Eleanor agreed. Any peace between Richard and Philippe would be fleeting at best. Yet a marriage that would one day make Aenor Queen of France was not a bad match. Even Constance might be satisfied with that. Meanwhile, she vowed to write that day to her daughter in far-off Castile. But what troubled her even more than the Saracen invasion of Spain was Heinrich’s arrogant intrusion again into her son’s life.
That evening she went alone to the abbey church. Kneeling before the altar, she offered up prayers for the souls of her husband and the children claimed by Death before their time. And then she prayed that God would punish the German emperor as he deserved, prayed that he would suffer as Leopold had suffered. She did not doubt that her confessor would consider such a prayer to be blasphemous, for she knew what Scriptures said about forgiveness: If ye forgive men their trespasses, your Heavenly Father will also forgive you. She knew what Jesus had said when Peter asked how often he must forgive his brother who’d sinned against him: I say not unto thee until seven times, but until seventy times seven. But Scriptures also said, As wax melteth before the fire, so let the wicked perish at the presence of God. And who was as wicked as a man who’d dared to lay hands upon a king who’d taken the cross?
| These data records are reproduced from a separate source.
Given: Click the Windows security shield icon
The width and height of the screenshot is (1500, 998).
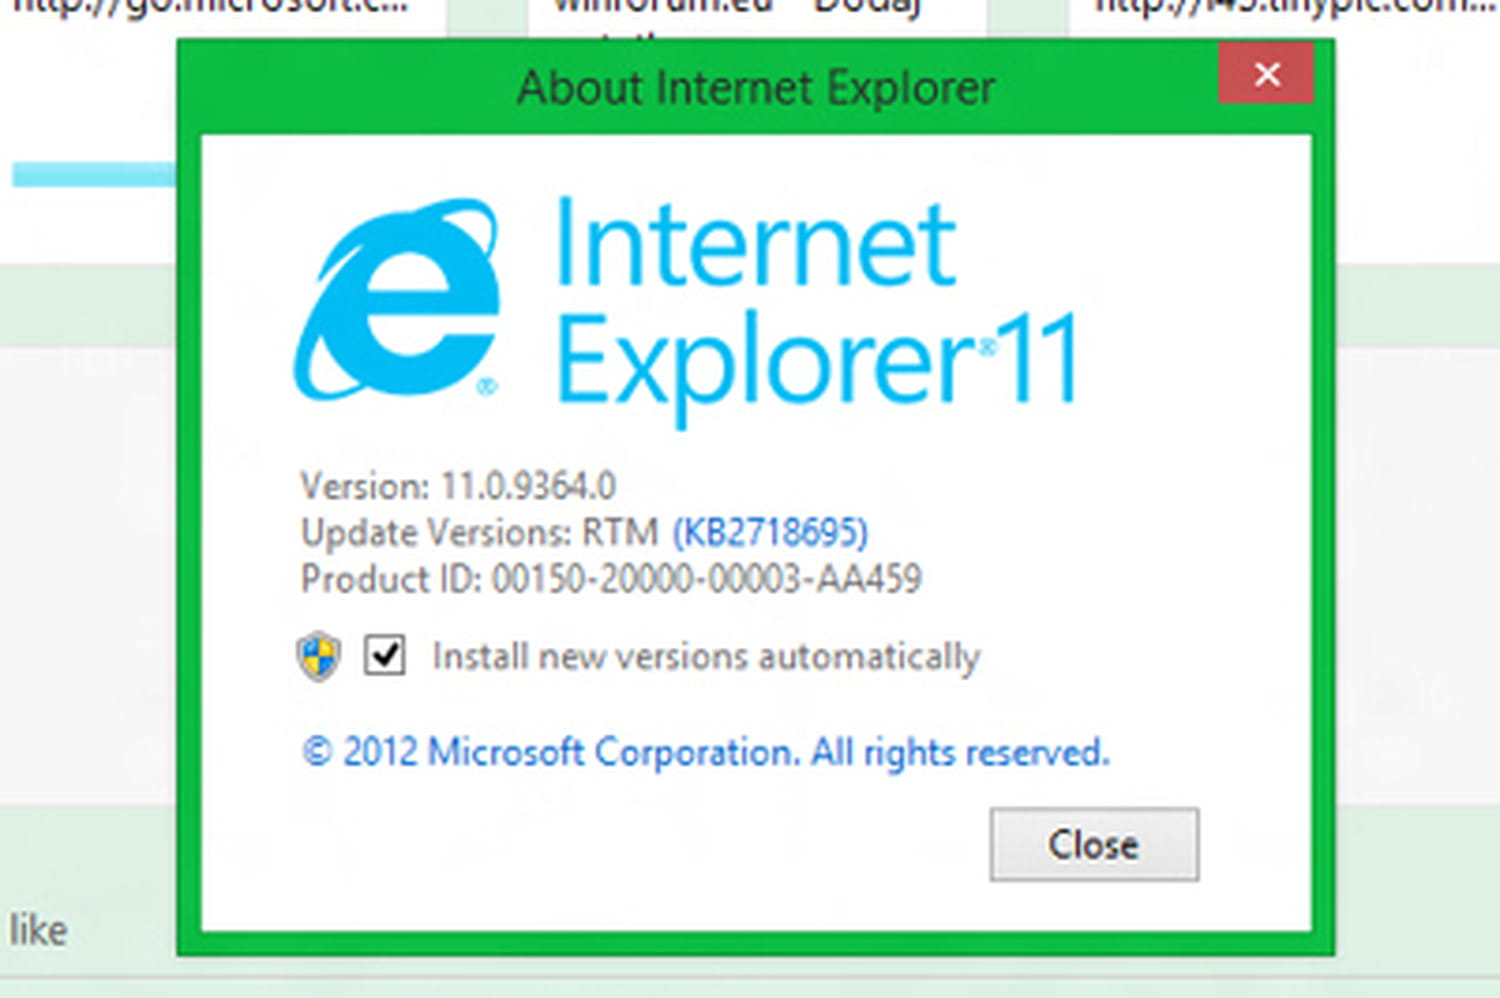Looking at the screenshot, I should [318, 657].
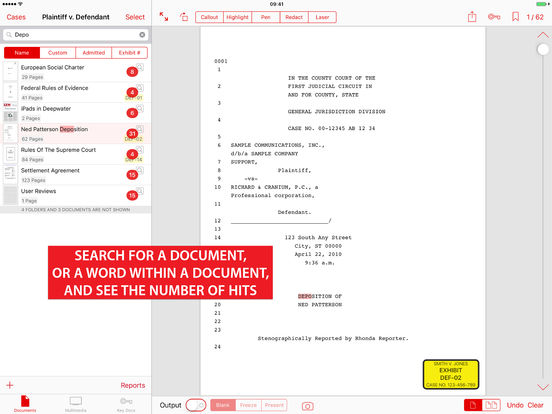Viewport: 552px width, 414px height.
Task: Add a new item with plus icon
Action: 10,385
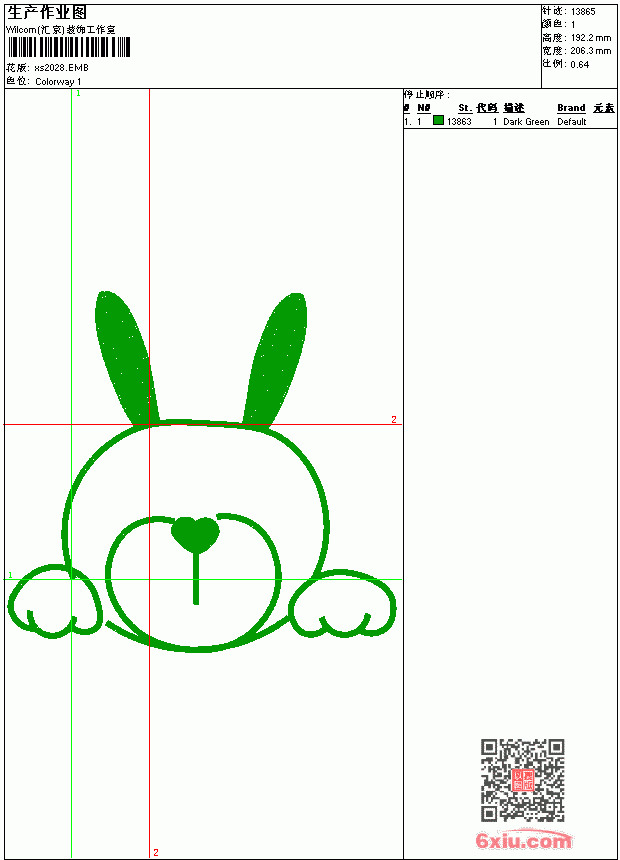Image resolution: width=620 pixels, height=860 pixels.
Task: Select the rabbit's right filled ear
Action: [x=275, y=359]
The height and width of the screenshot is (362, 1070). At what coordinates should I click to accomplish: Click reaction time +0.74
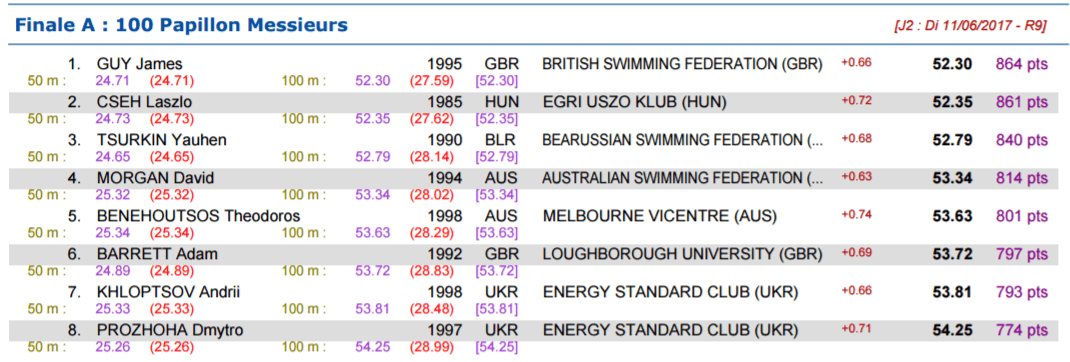coord(856,214)

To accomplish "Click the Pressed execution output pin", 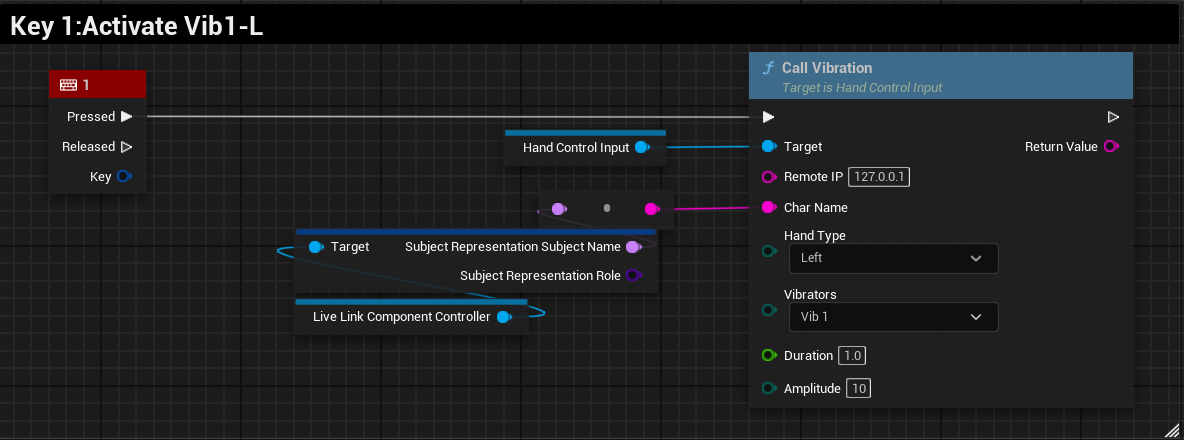I will 126,117.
TO THE SURPRISE OF MANY, Richard and Philippe’s envoys agreed upon a peace, contingent upon the marriage of Philippe’s eight-year-old son and Richard’s eleven-year-old niece. As Richard had to consult with his ally the German emperor, a truce was declared until November 8, at which time the treaty would be finalized. One immediate result of the truce was the return of the Lady Alys to the custody of her brother, the French king, twenty-six years after she’d been sent to Henry’s court at the age of nine.
PHILIPPE HAD OFTEN WISHED he’d been an only child, for his sisters had brought him nothing but vexation. Marie and Alix had been much older than he, tainted by Eleanor’s blood; Marie had even allied herself with his enemies in the early years of his reign. His youngest sister, Agnes, had been sent to Constantinople to wed the Greek emperor’s son at age eight; her eleven-year-old husband succeeded to the throne later that year, only to be overthrown and murdered by an ambitious cousin, who’d then forced Agnes to wed him. While Philippe had sympathized with her misfortunes, there was nothing he could do for her. But her maltreatment would later prove to be a source of embarrassment, for he knew men compared his lack of action with Richard’s rescue of his sister Joanna in Sicily, and he was convinced that Richard had deliberately made so much of Joanna’s plight just to make him look bad.